The "Katie Gibbs Girls," who attended a white-glove secretarial school, booked a room. Ford Model sent a newcomer there. Grace Kelly was a clumsy brunette theater student with heavy glasses. Aspiring dancer Jaclyn Smith (TV's first "Charlie's Angels") was hanging out with model Dale Haddon. Cloris Leachman, who had just finished the Miss America pageant, stayed at the hotel on her way to stardom. Judy Garland is said to have frantically called the front desk to keep an eye on her daughter, Liza Minnelli. Presidential speechwriter Peggy Noonan also stayed there. Little Edie Beale (before she became famous at Grey Gardens) lived there from 1947 to 1952. Mademoiselle also brought in Joan Didion, Diane Johnson, Ali McGraw, Meg Wolitzer, and fashion designer Betsy Johnson.

Brenn's portrayal of Barbizon is strikingly white.
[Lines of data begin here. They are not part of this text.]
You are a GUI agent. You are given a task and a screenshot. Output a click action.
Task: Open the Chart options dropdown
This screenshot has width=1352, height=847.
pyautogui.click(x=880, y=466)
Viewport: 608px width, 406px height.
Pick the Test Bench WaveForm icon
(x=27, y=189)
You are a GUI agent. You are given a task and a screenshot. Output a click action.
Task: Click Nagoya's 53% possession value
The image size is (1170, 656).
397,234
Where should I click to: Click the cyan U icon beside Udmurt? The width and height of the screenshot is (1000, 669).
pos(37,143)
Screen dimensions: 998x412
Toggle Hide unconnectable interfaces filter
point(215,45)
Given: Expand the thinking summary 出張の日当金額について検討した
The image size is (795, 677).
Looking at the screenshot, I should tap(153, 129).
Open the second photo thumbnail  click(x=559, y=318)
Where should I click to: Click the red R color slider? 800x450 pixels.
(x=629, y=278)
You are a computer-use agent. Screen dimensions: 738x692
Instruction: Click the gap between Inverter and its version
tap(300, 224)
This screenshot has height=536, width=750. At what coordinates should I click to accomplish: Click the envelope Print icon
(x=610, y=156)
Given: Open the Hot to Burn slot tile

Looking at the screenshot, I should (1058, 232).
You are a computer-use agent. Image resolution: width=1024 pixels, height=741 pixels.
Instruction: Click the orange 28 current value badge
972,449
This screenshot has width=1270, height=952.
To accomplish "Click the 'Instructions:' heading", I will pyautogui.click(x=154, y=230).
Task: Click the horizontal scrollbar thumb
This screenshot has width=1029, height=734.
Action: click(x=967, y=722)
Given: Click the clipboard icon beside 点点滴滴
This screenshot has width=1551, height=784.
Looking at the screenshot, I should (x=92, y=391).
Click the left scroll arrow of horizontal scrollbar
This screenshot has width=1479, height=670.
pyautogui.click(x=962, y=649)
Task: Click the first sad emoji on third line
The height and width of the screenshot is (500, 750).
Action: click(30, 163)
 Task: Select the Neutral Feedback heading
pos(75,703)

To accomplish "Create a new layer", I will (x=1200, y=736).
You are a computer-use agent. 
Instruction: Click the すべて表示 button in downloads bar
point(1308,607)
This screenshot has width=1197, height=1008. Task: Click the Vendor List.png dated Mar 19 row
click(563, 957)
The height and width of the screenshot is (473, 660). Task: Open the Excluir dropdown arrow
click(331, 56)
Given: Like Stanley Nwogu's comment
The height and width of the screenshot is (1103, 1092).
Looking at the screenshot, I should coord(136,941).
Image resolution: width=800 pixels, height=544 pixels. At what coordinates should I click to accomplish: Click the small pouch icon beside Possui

She says that the first black woman to stay there was probably Barbara Chase-Riboud, who was also the first black Mademoiselle Visiting Editor in 1956. Chase-Riboud later became a prominent poet, writer, and artist. Phylicia Rashad was in residence in 1968 at the age of 16 with the prestigious Negro Ensemble Company, a groundbreaking theater company by and for blacks. It would have been interesting to learn more about the hotel's actual rules regarding women of all races. Race relations are somewhat omitted, although there is a joking reference to Chase-Riboud's alleged request by the editor of Mademoiselle magazine to be excluded from meetings with Southern advertisers and that she was not informed of the Barbizon Pool's existence. I would have liked to know the experiences of other women of color and minorities at Barbizon: were there only WASPs, or were there Jewish, Muslim, Italian American, and Asian women on the guest roster? Also, as Brenn's book states, one of the foundations of Barbizon's appeal is that it does not accept men. There is little to be said about the same-sex relationships of the guests. Were there ever openly gay women staying there?

In 1981, the hotel began to struggle financially and changed its policy to accept men. By that time, young women (and their families) were not likely to be concerned about their reputation. These emancipated women, who could only be accommodated in Barbizon, could have jobs, credit cards, bank accounts, and their own apartments. In 2005, after a change of owners, including Steve Rubel of Studio 54 nightclub fame and Ian Schrager, the building was transformed into a luxury condominium, housing Ricky Jarvais, the chairman of cat food Meow Mix chairman of the board of directors, and others came to live in the building.

Speaking of catty, in the book, Bren tells the story of "women" who could not leave Barbizon for the suburban split-level, penthouse apartment, or palace plus Prince Charming (in Grace Kelly's case, His Royal Highness Rainier III of Monaco) dream The story is told. The women with rent-controlled or stabilized apartments were not to be trifled with; Gael Greene, who stayed as guest editor of Mademoiselle in 1957 and later became restaurant critic for New York magazine, wrote in the New York Post that perhaps it was not possible to make a fortune She wrote an article for the New York Post about the "lonely women" who remained in Barbizon without ever making a fortune or having a family. Such remnant renters were eventually gathered in a deserted part of the building, where those who remained continue to live shabbily and solitarily to this day.

If you like Midge Maisel's and Peggy "Mad Men" Olson's glimpses of old New York, you will want to read this true story of a bygone New York.